Created on: May 22, 2009

I absolutely love Mystery Science Theater 3000. I regret that I never got to see it when it was still running. Living in the UK and not having satellite TV, I had just vaguely heard of it but didn't know what it was until I finally stumbled across some episodes a few years ago on YouTube and Google Video. I was quickly hooked and set about obtaining as many episodes as I could find, to feed my new addiction.



For those who don't know, Mystery Science Theater was a hysterically funny cult TV series that ran from 1988 to 1999, debuting for its first year on a small local station in Minnesota and then later on The Comedy Channel and The Sci Fi Channel. It was in the format of a comedy show with hosts who presented a cringemakingly bad old movie each week, usually of the Sci-Fi genre, sometimes also with a short feature (often a really corny educational short from the 1950s) preceding it.

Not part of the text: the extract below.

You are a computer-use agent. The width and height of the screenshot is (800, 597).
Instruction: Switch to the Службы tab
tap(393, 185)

The premise of the show was that it was about a man who had been unwillingly shot into space in a satellite as part of an evil experiment by two mad scientists, Dr Clayton Forrester and Dr Laurence Erhardt (in Series 2, 'Dr Erhardt' left and was replaced by 'TV's Frank', evil henchman to Dr Forrester). The experiment consisted of forcing the unwilling victim to watch really bad movies in order to monitor his reactions to them.

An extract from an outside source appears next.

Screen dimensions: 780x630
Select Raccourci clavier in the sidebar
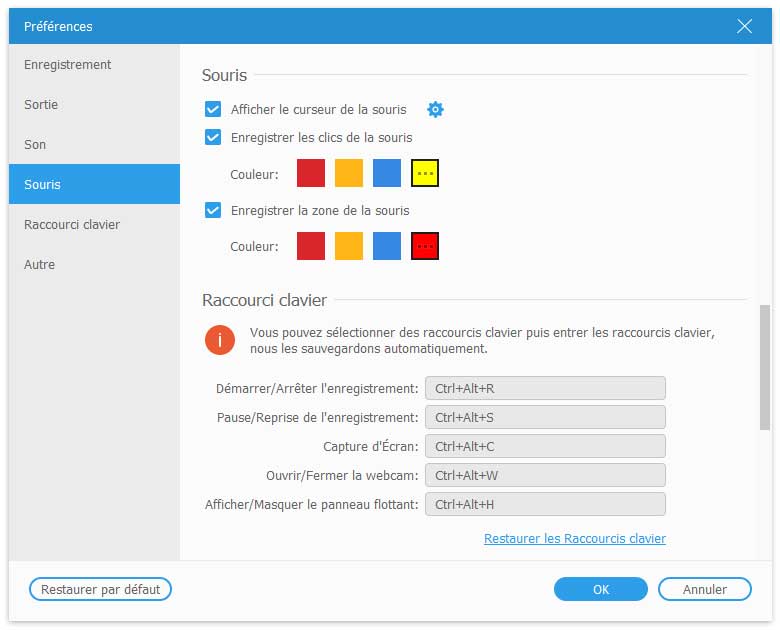point(72,225)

As the captive man in the satellite, Joel's only companions were two small robots he created from various spare parts around the ship, whom he named Tom Servo and Crow T Robot. He also created two other robots to help maintain the ship: Gypsy the navigator, and Cambot who sent and received visual transmissions to and from his captors. When the week's movie is screened, Tom Servo and Crow accompany Joel into the screening room and share his torture, and the three of them appear onscreen in silhouette sitting in a row of cinema seats superimposed over the bad film of the week while it is playing. While watching the film, the three of them heckle it mercilessly with a continual stream of the wackiest and most off-the-wall remarks, and this is where the zany rolling-on-the-floor humour element comes in that makes this show so hilarious.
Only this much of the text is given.